Since its launch, the FTPL coalition has sought to draw attention to the negative impact of South Africa’s patent laws on health and how the adoption of international norms to protect health would help make medicines significantly more affordable and easier to access.

Patents are a form of commercial monopoly that are granted by governments to companies and individuals to reward them for innovation. International trade agreements require that these monopolies are granted for 20 years. Yet, companies routinely apply for multiple, secondary patents on individual medicines, which often extends their monopoly on the drug well over 20 years.

Outside South Africa, many pharmaceutical patent applications are rejected or overturned for not meeting the innovation standards required for patent protection or inhibiting medicine access.

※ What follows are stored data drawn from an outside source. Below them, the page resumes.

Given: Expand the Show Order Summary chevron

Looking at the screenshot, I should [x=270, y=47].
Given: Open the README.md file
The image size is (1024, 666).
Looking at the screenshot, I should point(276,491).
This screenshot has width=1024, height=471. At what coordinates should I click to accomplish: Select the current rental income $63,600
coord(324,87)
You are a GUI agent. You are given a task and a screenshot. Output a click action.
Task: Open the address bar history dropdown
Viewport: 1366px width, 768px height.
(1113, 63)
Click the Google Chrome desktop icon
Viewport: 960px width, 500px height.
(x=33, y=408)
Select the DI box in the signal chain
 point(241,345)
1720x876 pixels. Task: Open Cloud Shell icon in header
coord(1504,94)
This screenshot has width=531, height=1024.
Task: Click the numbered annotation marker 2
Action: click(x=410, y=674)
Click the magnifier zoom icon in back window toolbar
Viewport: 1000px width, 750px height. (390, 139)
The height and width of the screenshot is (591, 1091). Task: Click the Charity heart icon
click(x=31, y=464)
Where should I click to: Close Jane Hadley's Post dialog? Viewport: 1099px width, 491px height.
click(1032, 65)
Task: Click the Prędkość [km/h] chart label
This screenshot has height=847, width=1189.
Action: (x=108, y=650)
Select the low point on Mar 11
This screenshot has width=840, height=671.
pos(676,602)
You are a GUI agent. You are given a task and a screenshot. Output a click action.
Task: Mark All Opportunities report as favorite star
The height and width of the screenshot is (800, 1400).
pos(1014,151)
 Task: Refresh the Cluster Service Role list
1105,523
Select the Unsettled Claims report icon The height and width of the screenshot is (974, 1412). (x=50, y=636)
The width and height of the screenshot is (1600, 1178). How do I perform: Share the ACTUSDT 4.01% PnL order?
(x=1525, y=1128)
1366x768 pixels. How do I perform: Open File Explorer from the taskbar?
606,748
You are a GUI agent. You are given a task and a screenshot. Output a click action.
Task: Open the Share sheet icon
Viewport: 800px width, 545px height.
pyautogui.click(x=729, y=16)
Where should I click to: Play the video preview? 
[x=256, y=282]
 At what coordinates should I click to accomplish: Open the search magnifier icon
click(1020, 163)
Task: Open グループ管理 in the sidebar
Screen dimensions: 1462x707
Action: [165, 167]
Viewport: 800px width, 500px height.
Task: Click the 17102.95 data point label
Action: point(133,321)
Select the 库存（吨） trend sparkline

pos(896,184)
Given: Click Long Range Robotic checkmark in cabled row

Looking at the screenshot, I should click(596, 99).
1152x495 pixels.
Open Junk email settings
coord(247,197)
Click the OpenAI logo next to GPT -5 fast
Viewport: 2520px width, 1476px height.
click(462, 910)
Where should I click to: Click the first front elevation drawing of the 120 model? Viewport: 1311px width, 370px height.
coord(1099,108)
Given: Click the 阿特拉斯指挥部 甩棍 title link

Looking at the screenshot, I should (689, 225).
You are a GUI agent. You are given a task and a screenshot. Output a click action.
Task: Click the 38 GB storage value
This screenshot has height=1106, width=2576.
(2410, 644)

Yet in South Africa, these same patents are almost always granted and rarely overturned as a result of systemic shortcomings and the lack of health safeguards in the country’s patent laws. This impacts most severely on users of both the public and private health system in South Africa who don’t have access to more affordable generic and biosimilar products available outside of the country.

During the period that a medicine is under patent, only the patent holder is allowed to market the medicine in the country. Without competition, companies commonly charge extremely high prices for their products that far exceed the initial costs of development and production. When the patent period ends or is overturned, generic or biosimilar versions of these medicines are able to enter the market causing prices to topple.

This was most clearly seen with the introduction of generic antiretroviral drugs (ARVs) in South Africa during the 2000s, following significant public pressure and patent challenges by patient groups. The price of a first line ARV regimen in South Africa fell by 94% after generic products were introduced and today more than 3.2 million people in the country are receiving lifesaving ARVs – a remarkable achievement that could not have been realised without access to affordable generics.

Nonetheless, despite this important victory, many newer ARVs and critical medicines to treat other illnesses, such as cancer, remain under patent and inaccessible to the majority of people that could benefit from them – as illustrated by trastuzumab and sorafenib.

Tratuzumab is a critical medicine used to treat HER2 positive breast cancer that is marketed by Roche in South Africa under the brand names Herceptin and Herclon. A recommended 12-month course of trastuzumab costs R485, 800 in the private sector. Due to its high cost, trastruzumab is not offered to the majority of public sector users that could benefit from it, nor is it fully covered by private insurers. As more competitor products are developed, the prices of trastuzumab will likely fall in countries where patent monopolies have expired – including the UK, India and South Korea. But South African patients may miss out on price reductions if patent barriers lasting until 2033 are not addressed.

Sorafenib is a critical medicine used to treat kidney, liver and thyroid cancer, that is marketed by Bayer in South Africa under the brand name Nexavar. Given the high cost of sorafenib, private insurers are not currently required to cover its full cost and it is not available in the public sector. Patent monopolies granted in South Africa could block the use of generic versions until 2027. Generic sorafenib is already available in India, where patent protection was overturned because it was deemed harmful to people’s health, at 94% lower prices than Bayer’s brand name version in South Africa.

To improve access to critical cancer medicines, including trastuzumab and sorafenib, South Africa must reform its outdated patent laws. This process must be initiated by the Department of Trade and Industry, which is the government department responsible for intellectual property policy and legislation.

Responding to pressure from the Fix the Patent Laws coalition, the Department of Trade and Industry committed in 2013 to undertake reform of South Africa’s patent laws to address the country’s health needs. Nevertheless three years later, aside from requests for public submissions from interested parties, little concrete action has been taken.

During 2016, the Fix the Patent Laws campaign will scale-up pressure on the Department of Trade and Industry to urgently embark on life-saving reform.